■ The task ■
Would you transcribe exactly the lines from the one containing "Select the first printer thumbnail" to the last line of the data below, both ends included, but none of the pictures?

Extracted records:
★ ★ ★
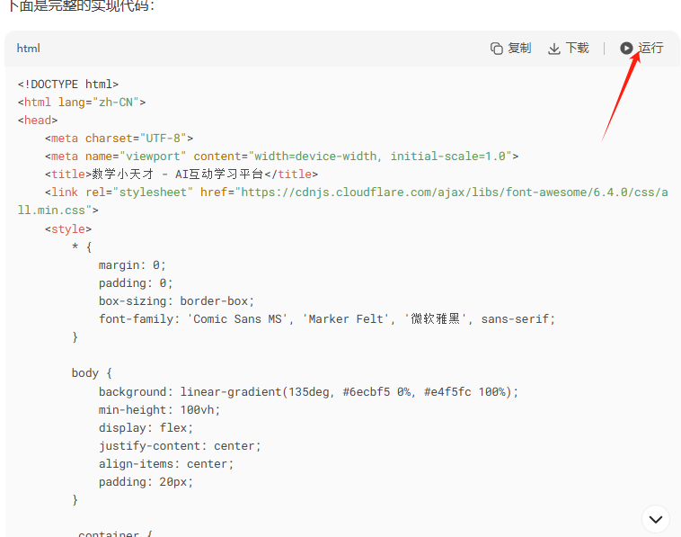Click the meta viewport code line
This screenshot has width=681, height=537.
click(x=282, y=157)
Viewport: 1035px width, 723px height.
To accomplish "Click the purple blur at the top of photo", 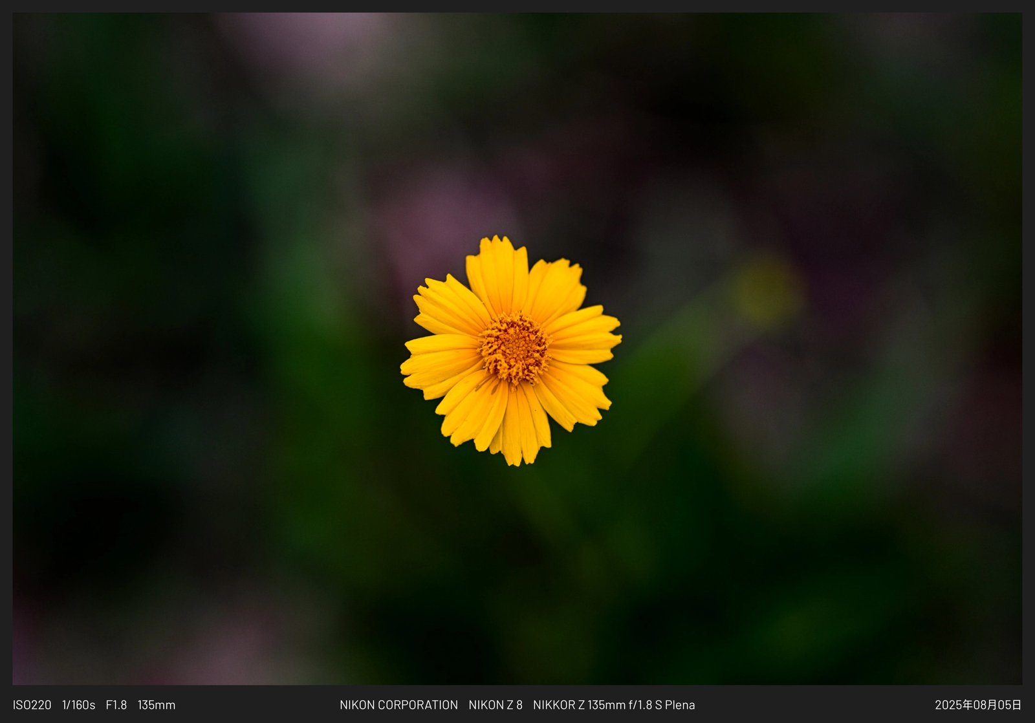I will point(304,45).
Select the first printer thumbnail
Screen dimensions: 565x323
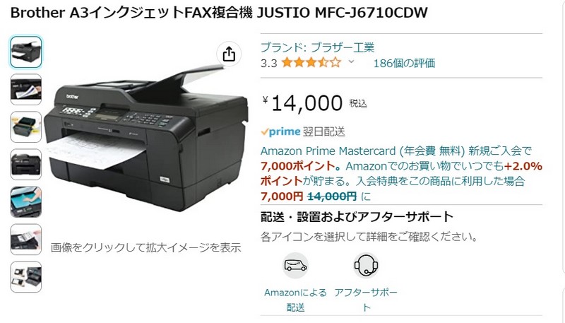[x=25, y=52]
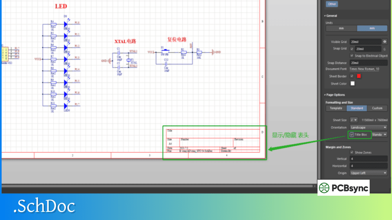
★ ★ ★
■ Written solution ■
Select the first printer thumbnail
Screen dimensions: 565x323
[x=25, y=52]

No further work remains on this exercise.